This is not critical, but because the R-value here can be obtained as a continuous value, it would be appropriate to show it for the whole duration of the weak and strong synapses in B and E. Maybe consider including a schema that shows how R is calculated in panel A.The caption has a typo, 'during frequency rises before (D) and after (E)'. It should be before C) and after (D) instead.
The caption typo has been corrected. The R-value for the whole duration of the weak and strong synapses in B and E is 1.000. This is because the R-value is the variance of all phase relations between the PN and the electrocyte, and for the entire duration of the stimulus protocol, there are only a few outliers in phase relations at the maxima of the frequency rises. We decided to include this R-value to show that in general, synchronization between the PN and the electrocyte is very stable. The schema that explains how R is calculated has not been included in favor of not overcrowding the figure. We did add a reference in the figure caption to the methods section in which the calculation of R is explained.
Figure 6:
A: The top and bottom plots are redundant. Use one of the two. They show the same thing. It may be better to plot Na, K, pump, and net currents on the top panels and the Na leak, which is of smaller magnitude, in a different panel.
We now only show current contributions.
B: Please change the color schema. It is barely visible on my prints.
D: Pump current, instantaneous case, is barely visible
Color schemes were adjusted.
Figure A1: It's all good.
Methods:
Please provide some internal citations for where specific equations were used in the results/figures. You do this for sections 6.2.3, referencing Figure 5 (c,d,e,g), and 6.2.4, referencing Fig 5 C-E.
There are now internal references in each methods section to where in the figures they were used. We also included a table with stimulus parameters for each figure with a stimulus protocol (Table 2).
Also, the methods could be ordered in the same order as the results are presented. Please consider if some details in the methods could be moved to the appendix.

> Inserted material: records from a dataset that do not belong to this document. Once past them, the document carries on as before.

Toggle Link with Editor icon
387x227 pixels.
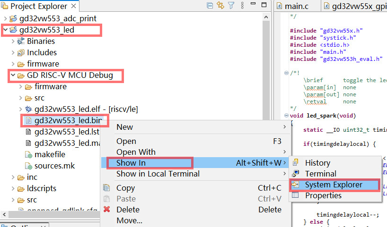220,6
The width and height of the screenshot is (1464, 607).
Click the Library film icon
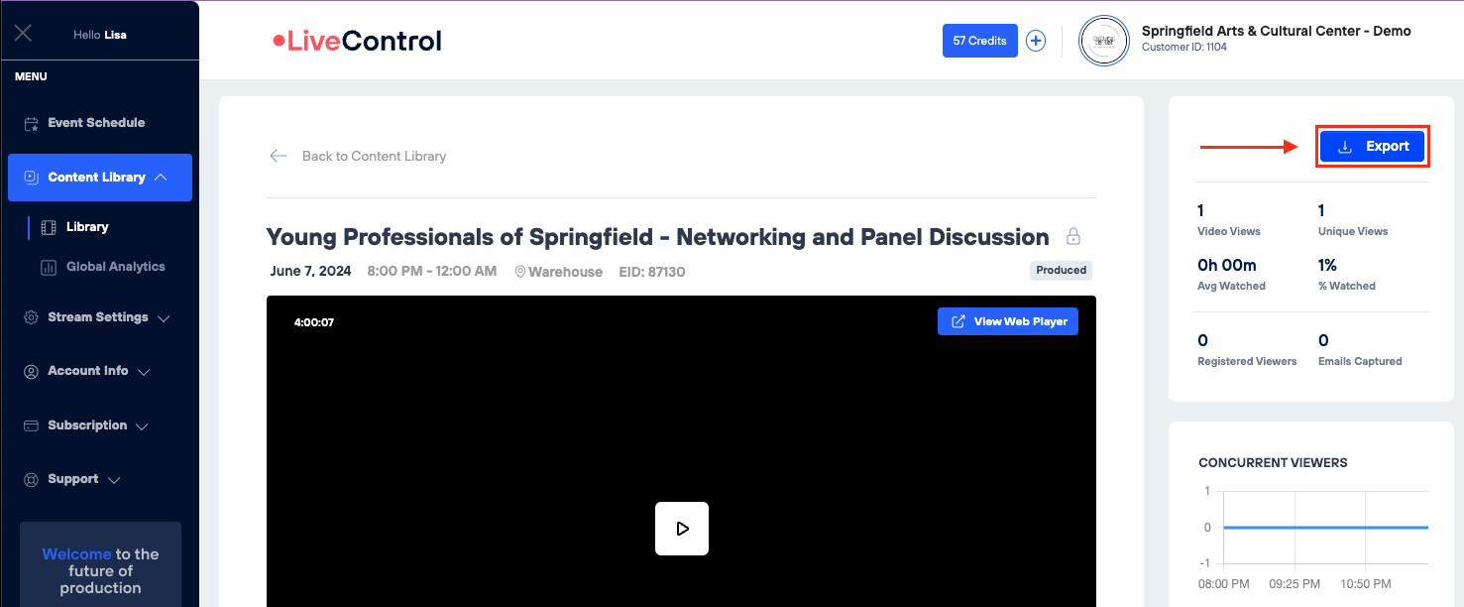coord(49,227)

The ordering of the methods has now been changed to separately explain the model expansions (6.1) and the stimulus protocols (6.2). Both sections are in corresponding order of the figures presented in the article. We opted to maintain all details in the methods.

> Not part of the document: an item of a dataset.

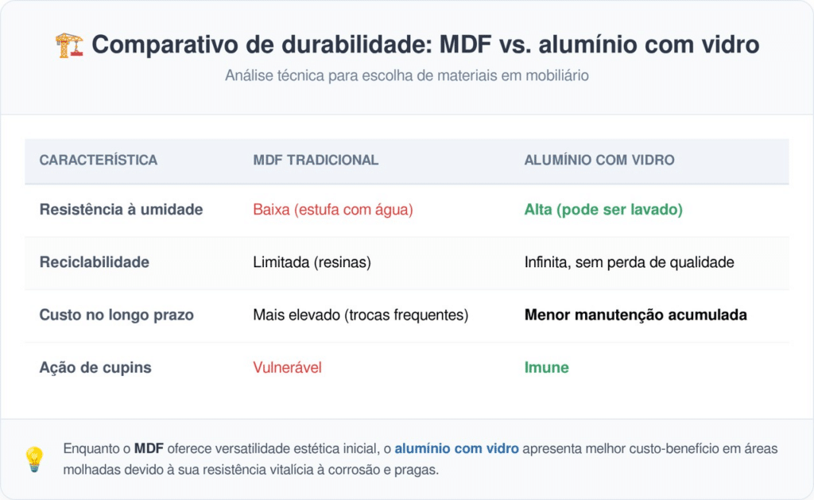Click the 'Resistência à umidade' row label

[x=121, y=210]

6.1.1 Please cite 26 after the first line. Where was this used? In Figure 3C, 4, 5?
We added the citation. The effects of co-expressed leak channels are shown in Fig. 1 EG, and were used to compensate for pump currents at baseline firing in figures 1 D, H-J (left, with pump), 2, 4, 5, and 6 A-B (left), C (top). This is now also added to the text for clarity.
Traditionally (Hodgkin, A. L. and Huxley, A. F. (1952). J. Physiol. (Lond.), 117:500-544. Table 3; & Hodgkin, A. L. and Huxley, A. F. (1952). J. Physiol. (Lond.), 116:473-496 Table 5 and the paragraph around it), leak potential is set such that it accounts for all leak from all ions. While in your work, this potential is equal to the reversal of potassium - it need not be so in the animal. There may be leaks from other ions as well, particularly sodium and chloride. Please verify that assuming the leak reversal is the same as that of potassium (Ek, in Equation 3) does not lead to having to model Na leak currents separately.
In the original model [1], it was assumed that the reversal potential of the leak was the same as that of potassium, which contains the implicit assumption that only potassium ions contribute to the leak. In our article, we also assume that sodium ions contribute to the leak. This can be modeled by adjusting the leak reversal potential accordingly, or by adding an additional leak current that solely models the sodium leak. We opted for the latter in order to track all sodium and potassium ions separately so that ion concentration dynamics could also be modeled properly. Chloride ions were neglected in this study; in our model they do not contribute to the leak. If one were to also model chloride currents and chloride concentration dynamics, it would be beneficial to model these as an additional separate leak current.
The notation of I_pump_0 needs to be more convenient. Please consider another notation instead of the _0 (pump at baseline). Similarly for [Na+]_in_0 [Na+]_out_0 and [K+]_in_0 and [K+]_out_0
We changed the notation for baseline similarly to [3], with ‘0’ as a superscript instead of a subscript.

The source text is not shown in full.